How the New York Dolls' appetite for self-destruction cost them their career

New York Dolls
(Image credit: Chris Walter / Getty Images)

When the New York Dolls swaggered forth from the Babylonian underbelly of Manhattan’s Lower East Side they looked more like assassins than saviours. To the conservative bean counters of 1972’s never-more-lucrative rock business, the Dolls spelled nothing but trouble: uncouth and uncontrollable they could handle, but unsaleable? Forget it.

And the Dolls were about as far from a commercial proposition as corporate America could possibly envisage. The Dolls’ physical embodiment of excessive subterranean sleaze and gender-bending decadence was total anathema to a zeitgeist only just adjusting to the sweeping reforms of the civil rights movement. 

Where the Women’s Liberation movement was regularly painted as radical pinko freaks, what chance for a transvestite rock’n’roll band caked in Bowery hooker slap and called the New York Dolls?

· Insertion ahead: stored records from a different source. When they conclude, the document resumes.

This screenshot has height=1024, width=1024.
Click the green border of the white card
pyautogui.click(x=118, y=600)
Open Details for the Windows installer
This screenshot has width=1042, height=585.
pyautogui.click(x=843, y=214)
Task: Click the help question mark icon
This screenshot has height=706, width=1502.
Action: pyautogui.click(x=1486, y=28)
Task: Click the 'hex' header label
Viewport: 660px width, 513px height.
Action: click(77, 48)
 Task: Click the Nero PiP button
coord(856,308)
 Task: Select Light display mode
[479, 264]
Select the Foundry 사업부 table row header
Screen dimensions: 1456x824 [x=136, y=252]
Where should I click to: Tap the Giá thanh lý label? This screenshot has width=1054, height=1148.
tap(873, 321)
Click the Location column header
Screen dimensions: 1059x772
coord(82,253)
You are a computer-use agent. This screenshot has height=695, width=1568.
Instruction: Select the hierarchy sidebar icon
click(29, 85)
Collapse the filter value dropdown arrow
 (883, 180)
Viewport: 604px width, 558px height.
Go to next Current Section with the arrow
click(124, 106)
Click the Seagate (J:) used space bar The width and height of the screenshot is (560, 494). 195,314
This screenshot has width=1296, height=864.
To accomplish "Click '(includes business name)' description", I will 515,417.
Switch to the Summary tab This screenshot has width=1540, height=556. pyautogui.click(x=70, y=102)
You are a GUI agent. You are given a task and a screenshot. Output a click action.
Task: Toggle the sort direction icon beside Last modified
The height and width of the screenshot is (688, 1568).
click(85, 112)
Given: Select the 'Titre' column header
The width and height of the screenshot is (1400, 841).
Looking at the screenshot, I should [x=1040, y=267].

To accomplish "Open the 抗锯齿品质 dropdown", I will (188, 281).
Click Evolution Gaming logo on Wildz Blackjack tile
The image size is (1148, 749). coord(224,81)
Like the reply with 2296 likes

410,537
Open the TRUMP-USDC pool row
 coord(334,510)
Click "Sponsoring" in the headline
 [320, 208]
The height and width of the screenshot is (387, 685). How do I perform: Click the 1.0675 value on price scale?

That they were from New York was bad enough; but no right-thinking, Midwest Allman Brothers fan was going to invest in any band that looked like that

Small pockets of support ensured the Dolls an ephemeral career (Mercury Records struggled with them for a brace of implausibly influential albums; their home-town crowd of equally outré club-kid progenitors supported them to the hilt; the UK rock media cooed over them as an ever-outrageous substitute Stones), but their relentless pursuit of suicidal over-indulgence ended in death, addiction and ultimate destruction. Yet during their brief, coruscating period of tireless self-immolation, the Dolls unequivocally sowed the seeds that saved rock’n’roll.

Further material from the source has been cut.